This invention relates to feedback control loop systems. More particularly, it relates to feedback control loop systems for controlling elements which have a variable gain and frequency response and which produce an output signal proportional to the element gain and its frequency response.
In most feedback control loop systems, the basic problem to be solved is simply that of generating and feeding back an error correction signal whose parameters are essentially independent of any effects of gain or frequency response by the element to be controlled. In such a situation the gain and frequency response to be applied to the error correction signal remains at all times substantially constant, regardless of the output of the controlled element, since the controlled element has no impact upon the bandwidth of the feedback control loop. Conversely, in a conventional automatic gain control circuit the problem addressed is that of amplifying or attenuating a signal utilized in an open-loop control system. In that situation the applied gain is utilized for stabilization of another parameter of operation of the controlled element which does not itself affect the applied gain or frequency response.
As an example of servo control systems illustrating the closest-known current understading of the adaptive control problem, reference is made to an article by Richard L. Melton of Industrial Drives, A Kollmorgen Company, entitled "Real-Time Adaptive Velocity Control," appearing in Powerconversion & Intelligent Motion, Volume 12, No. 5, May 1986, page 40-44. This article is based in part on the Technical Report TR-85-CO2, "Real-Time Adaptive Control," March 1985, by Wayne T. Culberson, Research Scientist, Kollmorgen Corporation, Industrial Drives Division. The article teaches of the need for optimum servo compensation over a wide range of load parameter variations. However, the article fails to recognize the existence or possibility of a critical low-frequency pole shift in the disclosed design which moves concurrently with a zero of interest. Moreover, a critical analysis reveals that hardware disclosed in Appendix C and Appendix D of the article do not correspond to the block diagram shown in FIG. 3 of the article. Furthermore, the block diagram of FIG. 3 cannot be realized in practice because of the missing pole at the block labeled KI/S. Consequently, the teachings of the article are inadequate for a solution of the problem addressed.

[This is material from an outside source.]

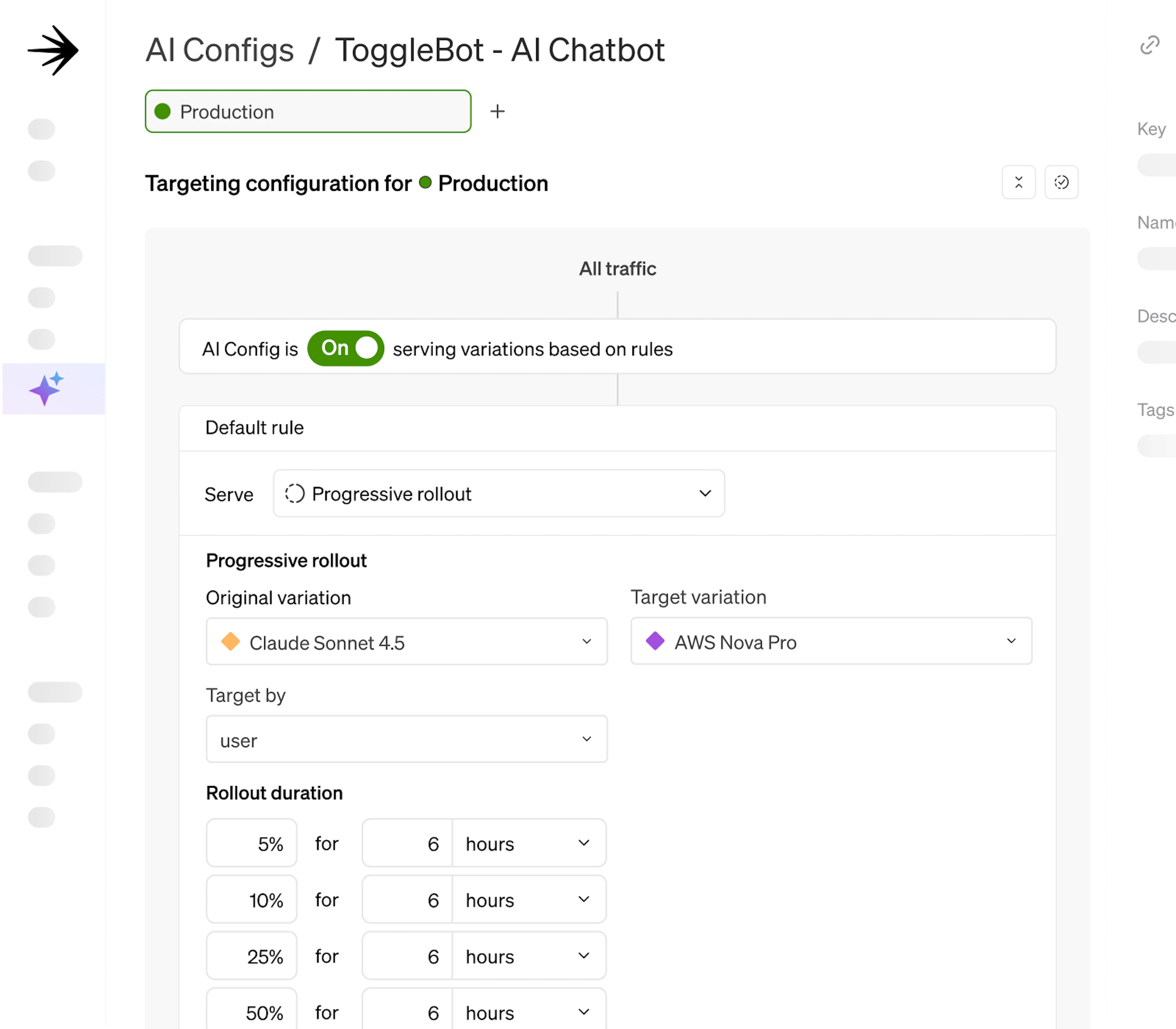Expand the Original variation dropdown
Viewport: 1176px width, 1029px height.
407,641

Heretofore, except for U.S. Pat. No. 4,092,530 to the present inventor, it has not been deemed necessary to address the compound problem of a second-order stabilization in which it is necessary to stabilize the loop gain and frequency response of the system stabilizing feedback loop, wherein the controlled element itself causes variations in the loop gain and frequency response and in which the operating parameters of the controlled element thus affect the gain and bandwidth of the feedback control system. In such a compound feedback control system, it is necessary to stabilize simultaneously the feedback loop gain, bandwidth and phase margin to compensate for variations in the gain and frequency response of the controlled element in order to suppress noise and potential system oscillation and stabilize the operating parameters of interest, such as output frequency, output signal level, and feedback control loop bandwidth and phase margin.
One such variable gain and frequency response element for which compounded feedback control is desirable is an electromechanical actuator (such as a DC- or AC-driven motor or thruster) whose higher-frequency gain and frequency response is inverse to loading inertia related directly to the actuator, with or without gearing. Most succinctly, the inertia, or mechanical "pole", P.sub.J, which is inverse to directly relate loading inertia to the actuator, if variable because of loading inertia changes, will cause proportional changes in feedback-controlled loop bandwidth and phase margin in which it is a dominant, or controlling, factor.
To illustrate the stabilization problem more specifically, reference is made to FIG. 1 which shows that the loop-bandwidth affects the changes in loading inertia (and, therefore, pole P.sub.J) related to the actuator have on a typical actuator feedback control loop. The example given illustrates two-to-one variation in loading inertia, as manifest by displacement of the pole P.sub.J. Variation in loading inertia may occur upon the change of a weight of controlled arm of an actuator. This causes a similar two-to-one variation in the loop bandwidth and, therefore, step-response time and following error, or FE, (if rate-stabilized). If this is not compensated for, these changes could be totally unacceptable in the context of overall system performance. But loading inertia and P.sub.J variations of over 100 times-to-nominal occur and should be accommodated from the viewpoint of a system user; this is what has brought about this invention.